→ The records:
..........

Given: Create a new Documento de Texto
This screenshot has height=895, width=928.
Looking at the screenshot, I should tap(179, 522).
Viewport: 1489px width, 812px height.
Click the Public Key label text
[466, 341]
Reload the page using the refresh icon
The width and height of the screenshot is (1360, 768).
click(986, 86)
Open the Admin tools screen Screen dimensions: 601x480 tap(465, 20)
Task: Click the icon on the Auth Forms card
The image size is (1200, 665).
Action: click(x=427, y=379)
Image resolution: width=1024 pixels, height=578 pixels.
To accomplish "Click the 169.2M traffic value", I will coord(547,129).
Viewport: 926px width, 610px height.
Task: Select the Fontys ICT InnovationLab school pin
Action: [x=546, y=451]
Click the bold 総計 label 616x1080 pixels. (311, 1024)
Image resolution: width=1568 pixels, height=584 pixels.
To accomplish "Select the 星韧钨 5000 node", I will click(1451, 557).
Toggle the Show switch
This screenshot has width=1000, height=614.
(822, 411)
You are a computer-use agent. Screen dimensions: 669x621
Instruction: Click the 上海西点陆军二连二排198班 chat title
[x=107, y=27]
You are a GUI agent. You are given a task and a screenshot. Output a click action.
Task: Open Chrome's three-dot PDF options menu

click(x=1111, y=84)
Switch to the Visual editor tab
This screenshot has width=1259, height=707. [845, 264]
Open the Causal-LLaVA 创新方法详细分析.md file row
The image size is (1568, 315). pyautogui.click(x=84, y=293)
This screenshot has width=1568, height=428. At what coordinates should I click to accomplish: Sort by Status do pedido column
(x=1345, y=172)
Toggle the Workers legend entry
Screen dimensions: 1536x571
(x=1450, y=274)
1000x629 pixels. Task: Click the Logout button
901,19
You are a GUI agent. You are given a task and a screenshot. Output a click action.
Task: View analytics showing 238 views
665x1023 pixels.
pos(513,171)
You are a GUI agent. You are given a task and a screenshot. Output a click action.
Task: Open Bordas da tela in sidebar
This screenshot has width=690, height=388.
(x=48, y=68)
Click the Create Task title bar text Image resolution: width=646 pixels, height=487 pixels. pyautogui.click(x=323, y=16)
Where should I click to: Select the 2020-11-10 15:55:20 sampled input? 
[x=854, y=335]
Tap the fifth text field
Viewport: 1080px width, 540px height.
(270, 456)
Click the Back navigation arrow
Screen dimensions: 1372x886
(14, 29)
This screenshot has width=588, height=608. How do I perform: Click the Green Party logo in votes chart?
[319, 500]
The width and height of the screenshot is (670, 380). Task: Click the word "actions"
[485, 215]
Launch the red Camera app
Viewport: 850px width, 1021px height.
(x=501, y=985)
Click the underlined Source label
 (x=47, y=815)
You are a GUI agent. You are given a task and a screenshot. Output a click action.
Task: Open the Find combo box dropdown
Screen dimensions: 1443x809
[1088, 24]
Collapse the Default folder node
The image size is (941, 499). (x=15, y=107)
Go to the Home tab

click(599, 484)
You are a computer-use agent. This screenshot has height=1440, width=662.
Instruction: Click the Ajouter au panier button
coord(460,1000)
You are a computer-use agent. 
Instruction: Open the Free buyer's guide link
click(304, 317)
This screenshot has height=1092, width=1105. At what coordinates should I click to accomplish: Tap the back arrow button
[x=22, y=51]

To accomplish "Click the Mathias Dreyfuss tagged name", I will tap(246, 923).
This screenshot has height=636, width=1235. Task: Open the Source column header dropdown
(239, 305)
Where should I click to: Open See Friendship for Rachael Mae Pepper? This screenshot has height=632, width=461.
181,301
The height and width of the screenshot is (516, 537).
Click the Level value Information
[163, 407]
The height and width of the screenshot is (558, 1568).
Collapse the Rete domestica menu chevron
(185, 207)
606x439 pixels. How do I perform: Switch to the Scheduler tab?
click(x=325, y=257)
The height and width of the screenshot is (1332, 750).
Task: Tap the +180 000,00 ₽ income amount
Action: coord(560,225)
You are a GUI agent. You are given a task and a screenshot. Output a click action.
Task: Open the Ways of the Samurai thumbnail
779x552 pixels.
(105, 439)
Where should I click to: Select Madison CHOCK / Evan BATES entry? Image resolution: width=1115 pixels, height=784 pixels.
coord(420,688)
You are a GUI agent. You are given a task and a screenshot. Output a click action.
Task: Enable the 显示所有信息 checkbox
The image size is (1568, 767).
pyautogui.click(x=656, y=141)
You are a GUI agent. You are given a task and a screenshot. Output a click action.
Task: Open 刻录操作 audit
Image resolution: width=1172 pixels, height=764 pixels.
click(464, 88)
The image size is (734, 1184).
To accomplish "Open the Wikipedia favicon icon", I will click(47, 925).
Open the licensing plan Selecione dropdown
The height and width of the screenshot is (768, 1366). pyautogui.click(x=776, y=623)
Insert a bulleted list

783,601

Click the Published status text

..........

→ The task:
Copy each entry above exactly, character for character.

→ Result of the exercise:
Given: Create a new Documento de Texto
This screenshot has height=895, width=928.
Looking at the screenshot, I should tap(179, 522).
Viewport: 1489px width, 812px height.
Click the Public Key label text
[466, 341]
Reload the page using the refresh icon
The width and height of the screenshot is (1360, 768).
click(986, 86)
Open the Admin tools screen Screen dimensions: 601x480 tap(465, 20)
Task: Click the icon on the Auth Forms card
The image size is (1200, 665).
Action: click(x=427, y=379)
Image resolution: width=1024 pixels, height=578 pixels.
To accomplish "Click the 169.2M traffic value", I will coord(547,129).
Viewport: 926px width, 610px height.
Task: Select the Fontys ICT InnovationLab school pin
Action: [x=546, y=451]
Click the bold 総計 label 616x1080 pixels. (311, 1024)
Image resolution: width=1568 pixels, height=584 pixels.
To accomplish "Select the 星韧钨 5000 node", I will click(1451, 557).
Toggle the Show switch
This screenshot has width=1000, height=614.
(822, 411)
You are a computer-use agent. Screen dimensions: 669x621
Instruction: Click the 上海西点陆军二连二排198班 chat title
[x=107, y=27]
You are a GUI agent. You are given a task and a screenshot. Output a click action.
Task: Open Chrome's three-dot PDF options menu

click(x=1111, y=84)
Switch to the Visual editor tab
This screenshot has width=1259, height=707. [845, 264]
Open the Causal-LLaVA 创新方法详细分析.md file row
The image size is (1568, 315). pyautogui.click(x=84, y=293)
This screenshot has width=1568, height=428. At what coordinates should I click to accomplish: Sort by Status do pedido column
(x=1345, y=172)
Toggle the Workers legend entry
Screen dimensions: 1536x571
(x=1450, y=274)
1000x629 pixels. Task: Click the Logout button
901,19
You are a GUI agent. You are given a task and a screenshot. Output a click action.
Task: View analytics showing 238 views
665x1023 pixels.
pos(513,171)
You are a GUI agent. You are given a task and a screenshot. Output a click action.
Task: Open Bordas da tela in sidebar
This screenshot has width=690, height=388.
(x=48, y=68)
Click the Create Task title bar text Image resolution: width=646 pixels, height=487 pixels. pyautogui.click(x=323, y=16)
Where should I click to: Select the 2020-11-10 15:55:20 sampled input? 
[x=854, y=335]
Tap the fifth text field
Viewport: 1080px width, 540px height.
(270, 456)
Click the Back navigation arrow
Screen dimensions: 1372x886
(14, 29)
This screenshot has width=588, height=608. How do I perform: Click the Green Party logo in votes chart?
[319, 500]
The width and height of the screenshot is (670, 380). Task: Click the word "actions"
[485, 215]
Launch the red Camera app
Viewport: 850px width, 1021px height.
(x=501, y=985)
Click the underlined Source label
 (x=47, y=815)
You are a GUI agent. You are given a task and a screenshot. Output a click action.
Task: Open the Find combo box dropdown
Screen dimensions: 1443x809
[1088, 24]
Collapse the Default folder node
The image size is (941, 499). (x=15, y=107)
Go to the Home tab

click(599, 484)
You are a computer-use agent. This screenshot has height=1440, width=662.
Instruction: Click the Ajouter au panier button
coord(460,1000)
You are a computer-use agent. 
Instruction: Open the Free buyer's guide link
click(304, 317)
This screenshot has height=1092, width=1105. At what coordinates should I click to accomplish: Tap the back arrow button
[x=22, y=51]

To accomplish "Click the Mathias Dreyfuss tagged name", I will tap(246, 923).
This screenshot has height=636, width=1235. Task: Open the Source column header dropdown
(239, 305)
Where should I click to: Open See Friendship for Rachael Mae Pepper? This screenshot has height=632, width=461.
181,301
The height and width of the screenshot is (516, 537).
Click the Level value Information
[163, 407]
The height and width of the screenshot is (558, 1568).
Collapse the Rete domestica menu chevron
(185, 207)
606x439 pixels. How do I perform: Switch to the Scheduler tab?
click(x=325, y=257)
The height and width of the screenshot is (1332, 750).
Task: Tap the +180 000,00 ₽ income amount
Action: coord(560,225)
You are a GUI agent. You are given a task and a screenshot. Output a click action.
Task: Open the Ways of the Samurai thumbnail
779x552 pixels.
(105, 439)
Where should I click to: Select Madison CHOCK / Evan BATES entry? Image resolution: width=1115 pixels, height=784 pixels.
coord(420,688)
You are a GUI agent. You are given a task and a screenshot. Output a click action.
Task: Enable the 显示所有信息 checkbox
The image size is (1568, 767).
pyautogui.click(x=656, y=141)
You are a GUI agent. You are given a task and a screenshot. Output a click action.
Task: Open 刻录操作 audit
Image resolution: width=1172 pixels, height=764 pixels.
click(464, 88)
The image size is (734, 1184).
To accomplish "Open the Wikipedia favicon icon", I will click(47, 925).
Open the licensing plan Selecione dropdown
The height and width of the screenshot is (768, 1366). pyautogui.click(x=776, y=623)
Insert a bulleted list

783,601

Click the Published status text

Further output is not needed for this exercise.